■ 文本摘录
···
笔者认为,构建基于人工智能涉罪的多元归责体系,在整体上应坚持三大原则:明确人工智能的法律主体资格,注重行为与责任相符,并将法律与技术相结合。就人工智能的法律主体资格而言,目前人工智能并不具有法律主体资格,当人工智能实施犯罪行为时,不能将其认定为犯罪主体。因此,应当明确包括开发者、使用者、管理者等在内的各个主体的责任,当犯罪发生时,应追究控制或指挥人工智能的自然人或单位的刑事责任。此外,在构建归责体系时,应强调行为与责任相匹配的内在逻辑,根据人工智能系统的行为及其造成的后果,确定相应的责任类型和程度。在涉及人工智能的犯罪案件中,刑事责任的分配应依据具体犯罪的入罪标准与出罪情形、行为人的主观心态等因素以及涉人工智能的刑事司法政策进行具体判定。例如,若人工智能实施危害行为的智能源自其研发设计者,则研发设计者可能承担相应的刑事责任;若源自使用者,则使用者可能成为责任主体。而在归责过程中,既要考虑法律的规定和要求,也要结合人工智能技术的特点和实际情况,将二者相结合,进而确保归责的准确性和公正性。
···
接着上面那段论述人工智能涉罪归责原则的文字往下续写。

从一个集合中提取的数据
···
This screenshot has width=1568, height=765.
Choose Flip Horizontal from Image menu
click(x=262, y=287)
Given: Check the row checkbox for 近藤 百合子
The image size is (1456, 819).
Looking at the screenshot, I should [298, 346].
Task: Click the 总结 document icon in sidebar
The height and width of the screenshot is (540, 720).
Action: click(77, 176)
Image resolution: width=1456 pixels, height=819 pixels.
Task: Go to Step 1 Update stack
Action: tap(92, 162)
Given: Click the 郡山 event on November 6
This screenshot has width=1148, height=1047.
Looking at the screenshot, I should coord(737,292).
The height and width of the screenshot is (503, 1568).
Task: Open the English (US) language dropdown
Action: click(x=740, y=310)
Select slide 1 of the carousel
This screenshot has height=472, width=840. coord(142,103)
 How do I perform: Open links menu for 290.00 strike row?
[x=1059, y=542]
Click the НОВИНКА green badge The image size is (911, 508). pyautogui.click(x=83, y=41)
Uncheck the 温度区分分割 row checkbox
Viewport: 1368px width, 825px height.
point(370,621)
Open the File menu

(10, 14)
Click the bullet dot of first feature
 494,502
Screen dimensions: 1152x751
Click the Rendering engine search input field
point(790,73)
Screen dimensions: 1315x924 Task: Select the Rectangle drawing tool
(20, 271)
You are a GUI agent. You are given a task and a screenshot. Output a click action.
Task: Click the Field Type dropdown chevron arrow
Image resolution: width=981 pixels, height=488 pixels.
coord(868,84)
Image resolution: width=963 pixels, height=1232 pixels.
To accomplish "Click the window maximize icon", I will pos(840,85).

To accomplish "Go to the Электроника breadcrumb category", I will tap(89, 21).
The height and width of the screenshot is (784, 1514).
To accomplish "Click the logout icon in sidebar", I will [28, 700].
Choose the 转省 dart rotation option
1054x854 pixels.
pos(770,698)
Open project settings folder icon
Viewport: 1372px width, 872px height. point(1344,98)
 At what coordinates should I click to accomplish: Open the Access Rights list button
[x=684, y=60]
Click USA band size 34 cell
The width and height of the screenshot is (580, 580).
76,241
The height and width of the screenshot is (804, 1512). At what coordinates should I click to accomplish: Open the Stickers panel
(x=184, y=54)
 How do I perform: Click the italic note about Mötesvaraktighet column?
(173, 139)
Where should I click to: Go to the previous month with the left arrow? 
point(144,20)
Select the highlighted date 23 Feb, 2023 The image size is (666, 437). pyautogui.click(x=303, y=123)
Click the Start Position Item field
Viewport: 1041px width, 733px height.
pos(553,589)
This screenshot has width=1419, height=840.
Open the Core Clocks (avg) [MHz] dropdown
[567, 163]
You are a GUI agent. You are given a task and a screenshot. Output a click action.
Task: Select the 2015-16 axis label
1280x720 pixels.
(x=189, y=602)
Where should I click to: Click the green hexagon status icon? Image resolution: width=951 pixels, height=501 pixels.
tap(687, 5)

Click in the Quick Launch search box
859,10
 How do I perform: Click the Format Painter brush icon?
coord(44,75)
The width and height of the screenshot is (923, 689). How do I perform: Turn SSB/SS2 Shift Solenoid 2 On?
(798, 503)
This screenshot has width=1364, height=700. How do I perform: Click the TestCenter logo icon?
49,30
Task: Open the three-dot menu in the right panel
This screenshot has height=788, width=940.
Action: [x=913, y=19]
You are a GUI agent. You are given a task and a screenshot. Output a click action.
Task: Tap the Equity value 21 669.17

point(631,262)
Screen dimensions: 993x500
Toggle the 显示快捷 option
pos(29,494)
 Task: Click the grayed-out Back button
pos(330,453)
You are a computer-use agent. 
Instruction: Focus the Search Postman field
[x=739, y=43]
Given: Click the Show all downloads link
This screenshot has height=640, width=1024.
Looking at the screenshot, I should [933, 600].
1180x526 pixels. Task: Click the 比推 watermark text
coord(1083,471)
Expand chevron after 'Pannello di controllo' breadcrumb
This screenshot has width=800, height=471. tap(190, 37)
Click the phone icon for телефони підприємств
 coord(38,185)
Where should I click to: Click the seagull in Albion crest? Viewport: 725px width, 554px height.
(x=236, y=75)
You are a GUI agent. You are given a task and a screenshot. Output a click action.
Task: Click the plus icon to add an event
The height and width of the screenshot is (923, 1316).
···
■ 本题作答
细化到多元归责体系的具体构建,首先,应当明确责任的不同类型。从责任类型上看,人工智能涉罪的责任主要涉及四大类,即代理责任、过失责任、严格责任和独立责任。笔者认为,当人工智能系统作为工具或手段被用于实施犯罪行为时,其背后的开发者、使用者或管理者应当承担代理责任。当人工智能系统的开发者、使用者或管理者因疏忽大意或过于自信而导致系统出现安全隐患或漏洞,进而引发犯罪行为时,其应当承担过失责任。在特定情况下,无论开发者、使用者或管理者是否存在过错,只要人工智能系统实施了犯罪行为并造成了严重后果的,相关主体均需承担的严格法律责任,但此种责任应当受到严格限制,谨防滥用。而随着人工智能技术的不断发展,未来可能出现具有高度自主性和智能性的强人工智能,在这种情况下,可以探讨是否应赋予人工智能系统独立的法律人格和刑事责任能力,但这一模式的实现需要建立在充分的技术论证和法律支持之上,并需考虑伦理、道德和社会接受度等多方面的因素。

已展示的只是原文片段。